Not to be forgotten is the potential this programme has to curb food shortage in the state. Basic things such as egg and chicken would flood the market and cause the prices of these items to drop in the market, while still serving as a steady source of revenue and food to these women and their children.

In a word, the First Lady has handed the 500 widows steady means to an income on a silver platter. They would not only have the means to an income, they would also have an employment to keep them busy and since it is animal husbandry, they could even combine it with another job if they wanted.

She did not plan to leave them ignorant after giving them the money. Is it not often said that a fool and his gold are soon parted? She therefore organised a 1-day training programme on poultry production for the 500 widows in the state.

The widows were trained on how to rear birds and that the empowerment would give the widows monthly stipends and boost the production of rural women, to tackle food shortages and poverty. Notably, she did not make it a partisan affair. Mrs Obaseki revealed that the programme was for everybody, irrespective of whatever political leanings they may have. She later revealed that the programme would be extended to 1000 women in the future.
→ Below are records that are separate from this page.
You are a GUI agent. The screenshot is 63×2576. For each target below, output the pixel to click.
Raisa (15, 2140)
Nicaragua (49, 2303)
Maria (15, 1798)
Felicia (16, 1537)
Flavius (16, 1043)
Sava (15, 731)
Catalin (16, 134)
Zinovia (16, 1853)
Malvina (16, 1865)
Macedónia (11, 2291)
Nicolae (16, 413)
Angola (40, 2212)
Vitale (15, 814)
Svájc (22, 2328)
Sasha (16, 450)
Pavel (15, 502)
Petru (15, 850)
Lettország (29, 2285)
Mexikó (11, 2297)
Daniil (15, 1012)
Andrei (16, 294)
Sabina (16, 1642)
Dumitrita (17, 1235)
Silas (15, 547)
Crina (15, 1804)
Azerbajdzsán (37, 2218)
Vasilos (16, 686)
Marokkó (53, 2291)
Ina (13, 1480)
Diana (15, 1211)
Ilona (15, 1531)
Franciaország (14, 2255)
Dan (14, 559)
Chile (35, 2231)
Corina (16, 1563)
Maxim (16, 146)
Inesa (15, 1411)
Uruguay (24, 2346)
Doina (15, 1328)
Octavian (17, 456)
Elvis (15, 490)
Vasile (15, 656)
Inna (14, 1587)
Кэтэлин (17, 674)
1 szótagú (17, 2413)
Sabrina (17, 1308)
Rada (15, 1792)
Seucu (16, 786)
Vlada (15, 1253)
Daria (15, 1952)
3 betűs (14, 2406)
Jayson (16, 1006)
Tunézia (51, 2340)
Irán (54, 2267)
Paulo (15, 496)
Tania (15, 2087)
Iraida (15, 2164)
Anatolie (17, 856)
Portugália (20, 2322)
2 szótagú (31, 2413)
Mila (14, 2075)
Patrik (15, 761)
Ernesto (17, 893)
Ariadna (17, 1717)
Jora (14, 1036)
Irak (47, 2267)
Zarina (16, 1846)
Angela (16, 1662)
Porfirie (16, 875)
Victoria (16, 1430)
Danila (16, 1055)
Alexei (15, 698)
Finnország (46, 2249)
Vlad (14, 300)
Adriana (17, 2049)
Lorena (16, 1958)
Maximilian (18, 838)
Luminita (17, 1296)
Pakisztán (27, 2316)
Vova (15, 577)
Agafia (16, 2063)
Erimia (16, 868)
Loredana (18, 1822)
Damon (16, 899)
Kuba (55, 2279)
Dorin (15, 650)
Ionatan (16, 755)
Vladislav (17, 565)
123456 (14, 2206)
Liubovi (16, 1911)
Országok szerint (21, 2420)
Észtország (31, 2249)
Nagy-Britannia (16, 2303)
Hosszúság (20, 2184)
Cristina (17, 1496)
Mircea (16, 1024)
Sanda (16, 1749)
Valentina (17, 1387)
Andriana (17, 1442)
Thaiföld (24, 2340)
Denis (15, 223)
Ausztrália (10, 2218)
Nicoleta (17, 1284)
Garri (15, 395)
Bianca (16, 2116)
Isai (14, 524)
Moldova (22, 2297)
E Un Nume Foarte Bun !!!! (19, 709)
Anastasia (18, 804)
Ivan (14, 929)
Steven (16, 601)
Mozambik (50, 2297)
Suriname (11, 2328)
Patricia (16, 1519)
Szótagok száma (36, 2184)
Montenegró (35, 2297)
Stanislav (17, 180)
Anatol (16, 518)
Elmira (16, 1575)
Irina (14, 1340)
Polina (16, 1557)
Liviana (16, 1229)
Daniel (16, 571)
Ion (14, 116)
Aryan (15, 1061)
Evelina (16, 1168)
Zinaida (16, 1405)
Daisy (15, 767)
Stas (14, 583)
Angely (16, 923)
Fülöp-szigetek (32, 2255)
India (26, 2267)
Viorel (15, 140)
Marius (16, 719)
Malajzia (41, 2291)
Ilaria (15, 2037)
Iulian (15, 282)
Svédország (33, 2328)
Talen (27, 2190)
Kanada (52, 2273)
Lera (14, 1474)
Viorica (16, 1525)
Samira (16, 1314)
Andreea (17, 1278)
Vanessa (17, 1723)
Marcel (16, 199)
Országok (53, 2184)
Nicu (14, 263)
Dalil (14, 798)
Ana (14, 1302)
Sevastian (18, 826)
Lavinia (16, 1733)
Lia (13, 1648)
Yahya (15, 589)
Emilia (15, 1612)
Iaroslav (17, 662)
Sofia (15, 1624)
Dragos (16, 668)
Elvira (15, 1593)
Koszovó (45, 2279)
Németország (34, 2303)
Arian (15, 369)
Mrs Obaseki did not stop her empowerment initiatives with agriculture. She additionally appealed to the Edo State House of Assembly to pass two pending bills on gender violence elimination speedily.

This appeal was timed to mark the International Women’s day celebration in Benin. The bills – Gender and Equal Opportunities Bill 2016 and Law to Eliminate Violence in Private and Public Place – have the potential to bridge the existing gap in gender issues.

Mrs Obaseki has proven that she is not given to the frivolities, unnecessary ceremony and pomp that hang around as temptations to those occupying the office of the First Lady.

She genuinely intends to help the women in the state and her background in finance and economics is helping her do it in such a way that not only the women, but also the state’s exchequer can potentially benefit from it. Coupled with her husband’s managerial ingenuity, Edo State may soon come into an economic and agricultural boon.

This is something the people have deserved for so long. They must however sustain this tempo for it to last.